L’école “informelle”

Activité marginale et bénéficiant surtout aux catégories aisées de la société, la dispense de cours particuliers, communément appelés cours de soutien, est devenue, au fil des ans, un phénomène sociétal qui tend même à se banaliser. Affiches placardées sur les murs, dépliants déposés dans les boîtes aux lettres, annonces diffusées sur les réseaux sociaux et les sites internet, la palette publicitaire utilisée pour présenter les offres est de plus en plus variée. Ce qui démontre que l’activité commence sérieusement à déborder de son champ d’action “éducationnel” pour prendre les allures d’une opération, principalement lucrative. Pilier fondamental du système éducatif, l’enseignant, dont la noblesse de la mission n’est plus à démontrer, est en train de virer doucement mais sûrement vers un inacceptable affairisme, sous l’attrait de l’argent rendu possible, faut-il le dire, par l’explosion de la demande en la matière. L’expansion de ce phénomène illustre, en réalité, le degré d’érosion de la confiance des Algériens dans leur système éducatif.
La détérioration évidente et de plus en plus manifeste de la qualité de l’enseignement, malgré les efforts et les bonnes volontés des responsables du secteur, pousse les parents, quels que soient leurs revenus, à recourir aux cours de soutien dans le but d’aider leur progéniture à améliorer ses résultats scolaires. Ce n’est certes pas toujours évident car ce sont les mêmes enseignants qui dispensent les cours dans les établissements scolaires qui, en dehors de leurs heures de travail, rejoignent les garages, hangars et autres lieux de fortune  pour donner ce qui est faussement appelé des cours particuliers.

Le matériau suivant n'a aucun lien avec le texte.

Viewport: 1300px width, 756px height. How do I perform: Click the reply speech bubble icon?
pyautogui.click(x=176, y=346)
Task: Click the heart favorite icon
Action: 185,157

Il est, en effet, inutile de s’attarder ici sur les espaces généralement inappropriés et insalubres, utilisés pour dispenser les cours. Tout cela ne semble pas émouvoir nos gouvernants. Pour le moment, au niveau du gouvernement, on ne veut surtout pas ouvrir le dossier par crainte de déclencher l’ire des syndicats d’enseignants. D’ailleurs, lors de la réunion qui a regroupé la ministre de l’Éducation nationale et les syndicats du secteur, on a parlé de tout, sauf de ce sujet. Il va sans dire que les autorités ne peuvent continuer à observer une telle dérive éternellement sans broncher. Mais, à un moment, leur intervention devient nécessaire pour mettre le holà à une activité, le moins qu’on puisse dire, est qu’elle porte lourdement atteinte à l’image d’une l’école déjà loin d’être à la hauteur des espoirs placés en elle.